Researchers have found the molecular mechanism associated with development of osteoarthritis pain. The discovery may lead to better understanding and hopefully newer treatments for the painful condition.

Osteoarthritis is the most common form of arthritis. The condition causes pain and swelling in the joints, usually hands, knees, hips or spine. Osteoarthritis breaks down cartilage-the slippery tissue that covers the ends of bones in a joint. Loss of cartilage leads to rubbing of the bones in the joint that can cause bone deformity.

"Clinically, scientists have focused on trying to understand how cartilage and joints degenerate in osteoarthritis. But no one knows why it hurts," said Dr. Anne-Marie Malfait, associate professor of biochemistry and of internal medicine at Rush, who led the study, in a news release.

Researchers from Rush University Medical Center along with researchers at Northwestern University studied the progression of osteoarthritis in surgical mouse models. The team was able to monitor both pain behaviors and molecular mechanisms in neurons of the knee.

Researchers examined the development of pain that occurred with changes in dorsal root ganglia (DRG) - nerves that carry information from sensory organs to the brain. Study analysis found that chemokine called monocyte chemoattractant protein (MCP)-1 (CCL2) and its receptor, chemokine receptor 2 (CCR2), were associated with pain in the development of osteoarthritis. Previous research found that MCP-1/CCR2 is associated with pain that occurs after a nerve injury. MCP-1 is associated with regulation of migration and infiltration of monocytes into tissues where they restore macrophages that fight an infection.

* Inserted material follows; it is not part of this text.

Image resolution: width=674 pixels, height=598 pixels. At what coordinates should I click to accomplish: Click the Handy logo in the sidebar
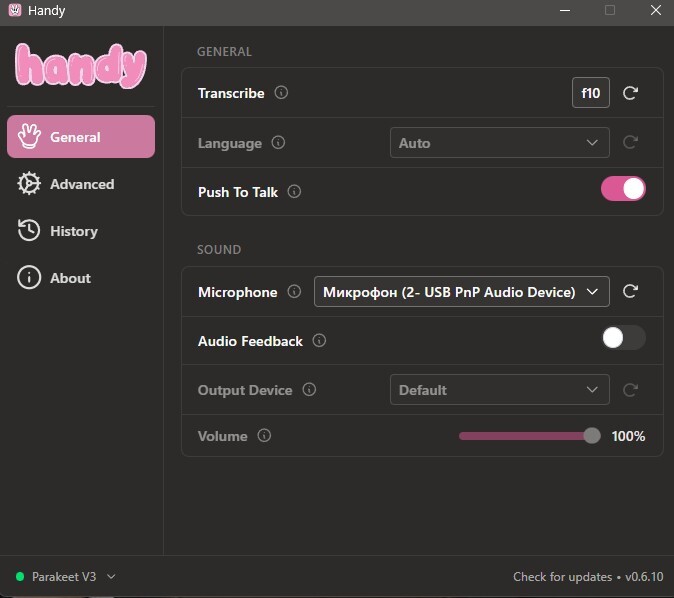[x=81, y=66]
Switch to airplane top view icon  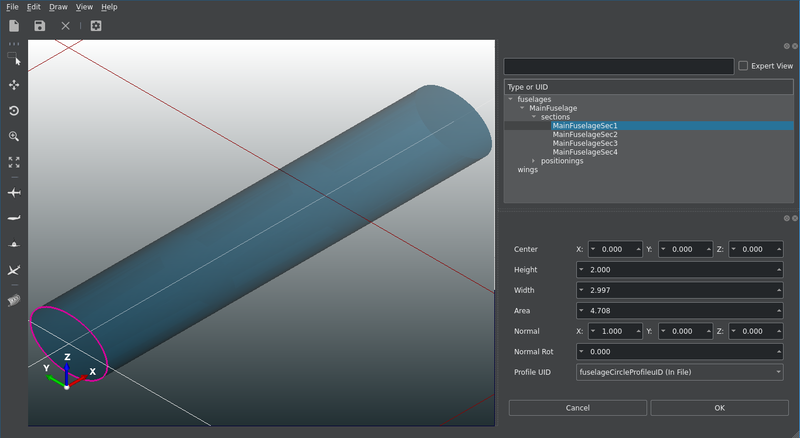point(14,191)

The study mice had a temporary increase in levels of MCP-1, CCR2 mRNA and protein, and neuronal signaling activity was also elevated in the DRG at eight weeks after surgery. These mice also tended to avoid behaviors like walking or climbing.

Mice that lacked CCR2, too had osteoarthritis. However, these mice did not have behavioral changes that were seen in the mice that had CCR2.

Surprisingly, levels of MCP-1 and CCR2 reduced to normal levels by 16 weeks. Researchers believe that MCP-1 and CCR2 only initiates the changes in DRG.

The study is published in the journal Proceedings of the National Academy of Sciences.

According to Centers for Disease Control and prevention, arthritis causes disability in 21 million people in the U.S. There is no cure for the disease.